Not always avant-garde. Frank Lloyd Wright’s “omission of a spire from Unity Temple was also consistent with ideas current in Chicago’s architectural culture of the period [90-plus years ago],” writes Joseph Siry in Unity Temple: Frank Lloyd Wright and Architecture for Liberal Religion. “While tall spires had been almost synonymous with the church as architecture in the city from the 1850s to the 1870s, they became much less popular in local Protestant churches from the 1880s, for both stylistic and practical reasons. In 1890, when Wright was working for Adler and Sullivan, Sullivan believed that the spire in an urban church was an anachronistic motif, because it had lost its earlier function as a belfry and had thus become solely ornamental.”

How to reduce personal bankruptcies? Northwestern University economist Ian Domowitz says, “People should be educated on managing their personal finances in high school. Not everyone goes on to college, and there’s no guarantee that a college education will give you all the tools to manage your money. You can get a complete education in the economics department here at Northwestern and never learn to balance your checkbook” (Northwestern Perspective, Winter).

Sid Yates, we hardly knew ye. Illinois’ Ninth Congressional District has the second most expensive House seat so far in 1997-’98, according to a recent Center for Responsive Politics report. Newt Gingrich, who’s running unopposed, has spent almost $3.8 million. The four-way primary on the north side and North Shore cost $3.4 million.

Muzzle those defense lawyers! “Often clients are best served by low-profile defense” rather than publicity campaigns, says University of Chicago law professor David Strauss, defending judges who issue gag orders in high-profile criminal cases. Defense lawyers who try to defend their clients in the media put their colleagues in a tough spot, he notes: “As long as out-of-court advocacy is common, a lawyer who refuses to speak outside the courtroom will risk damaging his or her client’s interests by appearing not fully to believe in the client. If out-of-court statements are allowed, an attorney’s refusal to engage in an out-of-court public relations campaign may be taken to suggest a lack of enthusiasm for the client’s case,” even when it may be in the client’s best interest.

Hm, would you settle for the statue of a cop? In a widely circulated E-mail letter, a disgruntled R.M. Chandler-Burns writes that he watched a May Day parade in Monterrey, Mexico, that was lacking in spirit but did include signs remembering labor heros of the past, including, “Remember the Martyrs of Chicago of 1886!” He asks, “Is the Haymarket riot better known in Monterrey than in Detroit or Dearborn by the workers?
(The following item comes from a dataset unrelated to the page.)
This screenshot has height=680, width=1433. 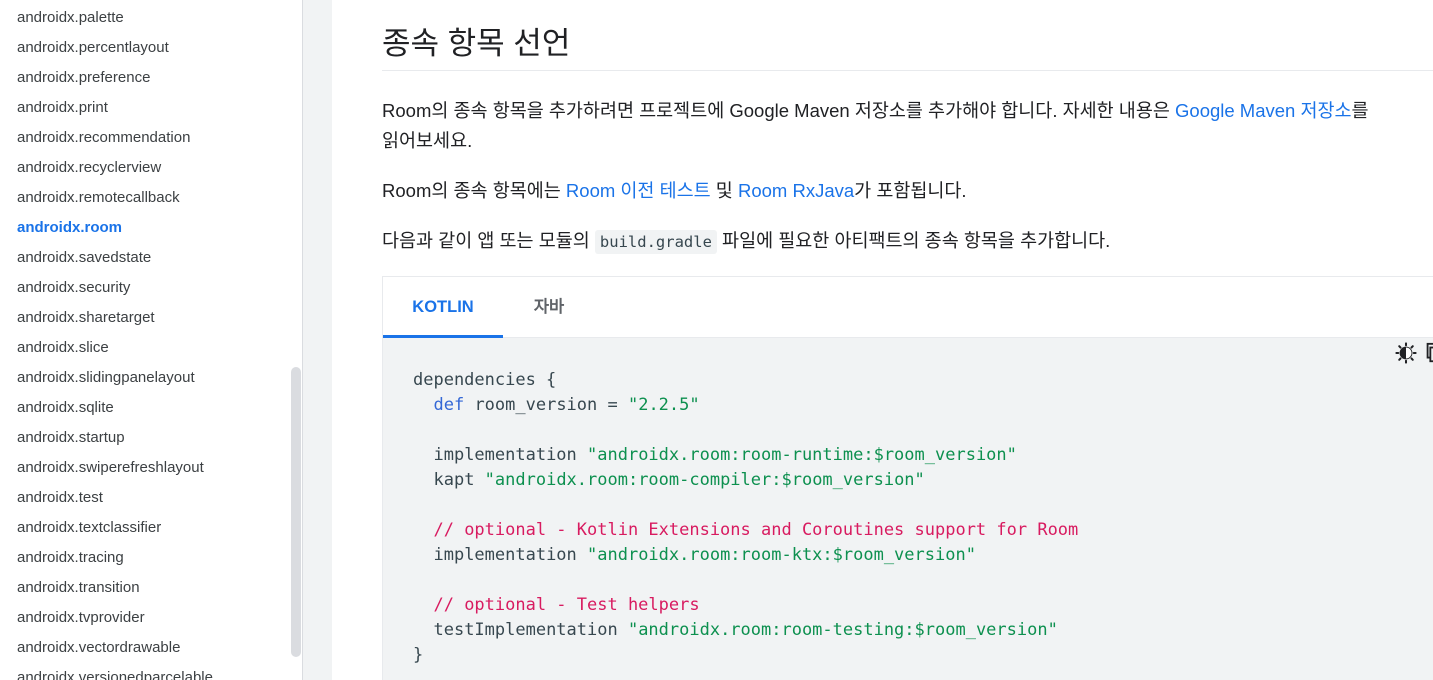 What do you see at coordinates (1428, 353) in the screenshot?
I see `copy-icon` at bounding box center [1428, 353].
If you lived in Chicago, could you take me to the statue of the martyrs?”

Citizen’s arrest. If you see a vehicle spewing sooty black diesel exhaust, you can now call 312-649-3355, a new hot line sponsored by the American Lung Association of Metropolitan Chicago, the Illinois chapter of the Sierra Club, and the Illinois Public Interest Research Group. A press release from the ALAMC asks that you give a location, company name if apparent, and registration or license number. The state set limits on diesel exhaust in 1992, but they have yet to be enforced; the public-health advocates hope to persuade the state to set up a testing program.

Let’s see, which shall I be tonight, Jekyll or Hyde? University of Illinois College of Law professor Eric Freyfogle writes in Dissent (Spring): “What we choose as consumers is often quite different from what we might choose as citizens and community members. As consumers, interacting with one another through the market, we will probably decide to carve a regional wilderness into individual parcels for cabins and home sites. If we instead came together as citizens, taking the time to consider the wilderness and how we might best use it, to reflect on the claims of future generations and other species, we might well decide to protect it as a nature preserve, using it for recreation but keeping roads few and cabins far away.”